··· Data for this exercise ···

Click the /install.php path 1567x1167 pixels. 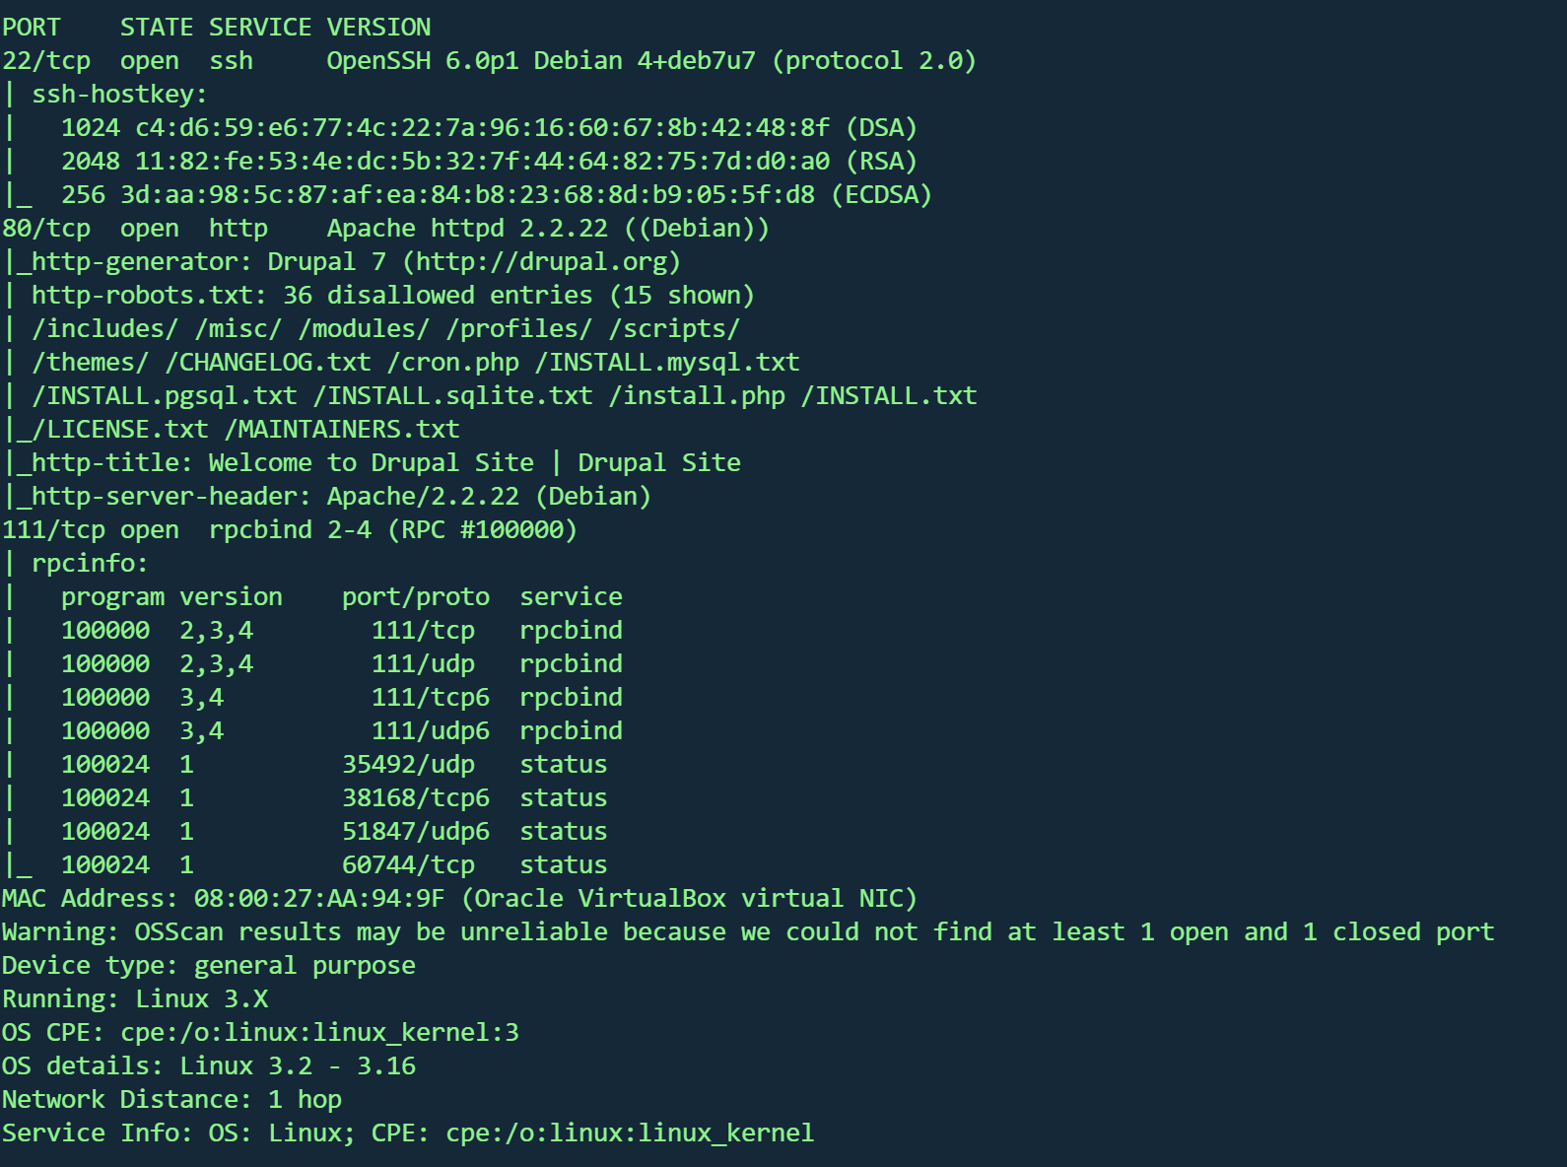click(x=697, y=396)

···
··· Data for this exercise ···

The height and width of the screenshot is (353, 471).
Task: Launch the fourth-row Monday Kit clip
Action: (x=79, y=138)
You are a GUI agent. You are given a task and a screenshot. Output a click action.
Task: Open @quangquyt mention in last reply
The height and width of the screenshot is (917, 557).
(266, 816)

···
··· Data for this exercise ···

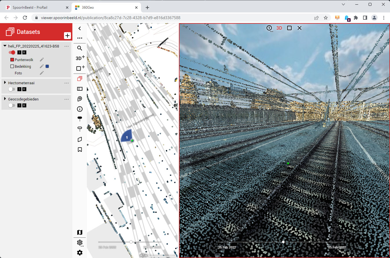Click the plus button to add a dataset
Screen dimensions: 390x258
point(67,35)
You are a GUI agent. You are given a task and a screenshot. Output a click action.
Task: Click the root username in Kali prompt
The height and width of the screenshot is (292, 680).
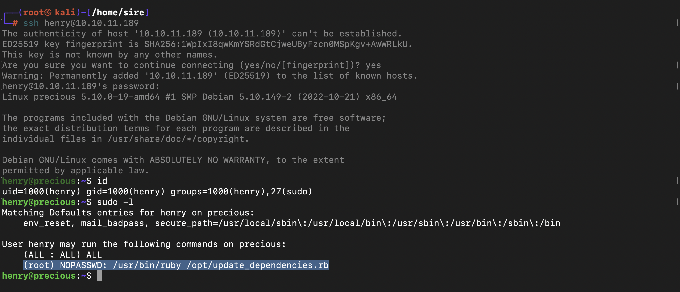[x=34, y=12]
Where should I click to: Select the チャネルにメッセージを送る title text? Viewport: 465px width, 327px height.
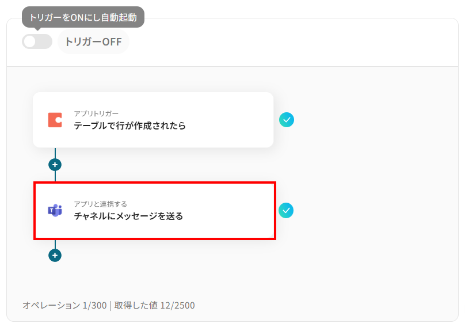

···

What you will do
Give exactly the lines above that run from the line with "The height and width of the screenshot is (292, 680)." to the line with "Where should I", both included, leaving every picture out.

Answer to this problem
The height and width of the screenshot is (292, 680).
[x=34, y=12]
Where should I click to: Select the チャネルにメッセージを送る title text? Viewport: 465px width, 327px height.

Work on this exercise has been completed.